▶ _What you are asked to do_: Please reproduce every line of the material below with "Instruction" changed to "Command" wherever it appears. Keep everything else the same.

##### Available data #####

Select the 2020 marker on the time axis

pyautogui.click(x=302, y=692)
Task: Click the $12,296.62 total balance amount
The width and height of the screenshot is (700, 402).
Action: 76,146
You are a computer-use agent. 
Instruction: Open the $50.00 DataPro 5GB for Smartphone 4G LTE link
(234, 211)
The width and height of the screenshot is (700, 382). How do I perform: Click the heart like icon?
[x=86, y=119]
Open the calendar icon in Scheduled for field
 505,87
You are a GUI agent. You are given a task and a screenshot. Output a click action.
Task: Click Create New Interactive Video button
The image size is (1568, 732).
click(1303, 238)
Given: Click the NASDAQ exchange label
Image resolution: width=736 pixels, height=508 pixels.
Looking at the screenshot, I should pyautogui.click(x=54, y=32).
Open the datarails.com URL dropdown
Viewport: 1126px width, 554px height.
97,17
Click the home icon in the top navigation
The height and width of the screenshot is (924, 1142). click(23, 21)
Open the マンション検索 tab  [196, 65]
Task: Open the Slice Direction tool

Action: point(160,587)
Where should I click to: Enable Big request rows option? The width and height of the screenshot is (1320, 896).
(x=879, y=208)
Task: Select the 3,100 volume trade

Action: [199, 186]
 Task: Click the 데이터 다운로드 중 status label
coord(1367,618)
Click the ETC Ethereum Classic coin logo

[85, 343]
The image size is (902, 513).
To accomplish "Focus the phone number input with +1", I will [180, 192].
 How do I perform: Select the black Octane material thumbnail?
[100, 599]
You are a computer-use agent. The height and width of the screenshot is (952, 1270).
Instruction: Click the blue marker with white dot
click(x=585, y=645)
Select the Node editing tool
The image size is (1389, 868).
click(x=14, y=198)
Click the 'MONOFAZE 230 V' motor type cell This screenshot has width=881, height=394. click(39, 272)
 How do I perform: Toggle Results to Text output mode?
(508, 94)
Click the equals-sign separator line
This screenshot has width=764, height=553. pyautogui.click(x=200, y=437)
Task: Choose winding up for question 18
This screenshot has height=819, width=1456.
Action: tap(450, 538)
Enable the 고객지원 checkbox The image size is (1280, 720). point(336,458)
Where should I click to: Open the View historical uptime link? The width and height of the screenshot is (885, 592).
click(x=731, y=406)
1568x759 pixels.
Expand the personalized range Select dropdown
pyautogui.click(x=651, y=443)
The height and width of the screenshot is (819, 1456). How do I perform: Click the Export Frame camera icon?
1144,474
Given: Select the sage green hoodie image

#####

▶ _Solution for this exercise_:
Select the 2020 marker on the time axis

pyautogui.click(x=302, y=692)
Task: Click the $12,296.62 total balance amount
The width and height of the screenshot is (700, 402).
Action: 76,146
You are a computer-use agent. 
Command: Open the $50.00 DataPro 5GB for Smartphone 4G LTE link
(234, 211)
The width and height of the screenshot is (700, 382). How do I perform: Click the heart like icon?
[x=86, y=119]
Open the calendar icon in Scheduled for field
 505,87
You are a GUI agent. You are given a task and a screenshot. Output a click action.
Task: Click Create New Interactive Video button
The image size is (1568, 732).
click(1303, 238)
Given: Click the NASDAQ exchange label
Image resolution: width=736 pixels, height=508 pixels.
Looking at the screenshot, I should pyautogui.click(x=54, y=32).
Open the datarails.com URL dropdown
Viewport: 1126px width, 554px height.
97,17
Click the home icon in the top navigation
The height and width of the screenshot is (924, 1142). click(23, 21)
Open the マンション検索 tab  [196, 65]
Task: Open the Slice Direction tool

Action: point(160,587)
Where should I click to: Enable Big request rows option? The width and height of the screenshot is (1320, 896).
(x=879, y=208)
Task: Select the 3,100 volume trade

Action: [199, 186]
 Task: Click the 데이터 다운로드 중 status label
coord(1367,618)
Click the ETC Ethereum Classic coin logo

[85, 343]
The image size is (902, 513).
To accomplish "Focus the phone number input with +1", I will [180, 192].
 How do I perform: Select the black Octane material thumbnail?
[100, 599]
You are a computer-use agent. The height and width of the screenshot is (952, 1270).
Command: Click the blue marker with white dot
click(x=585, y=645)
Select the Node editing tool
The image size is (1389, 868).
click(x=14, y=198)
Click the 'MONOFAZE 230 V' motor type cell This screenshot has width=881, height=394. click(39, 272)
 How do I perform: Toggle Results to Text output mode?
(508, 94)
Click the equals-sign separator line
This screenshot has width=764, height=553. pyautogui.click(x=200, y=437)
Task: Choose winding up for question 18
This screenshot has height=819, width=1456.
Action: tap(450, 538)
Enable the 고객지원 checkbox The image size is (1280, 720). point(336,458)
Where should I click to: Open the View historical uptime link? The width and height of the screenshot is (885, 592).
click(x=731, y=406)
1568x759 pixels.
Expand the personalized range Select dropdown
pyautogui.click(x=651, y=443)
The height and width of the screenshot is (819, 1456). How do I perform: Click the Export Frame camera icon?
1144,474
Given: Select the sage green hoodie image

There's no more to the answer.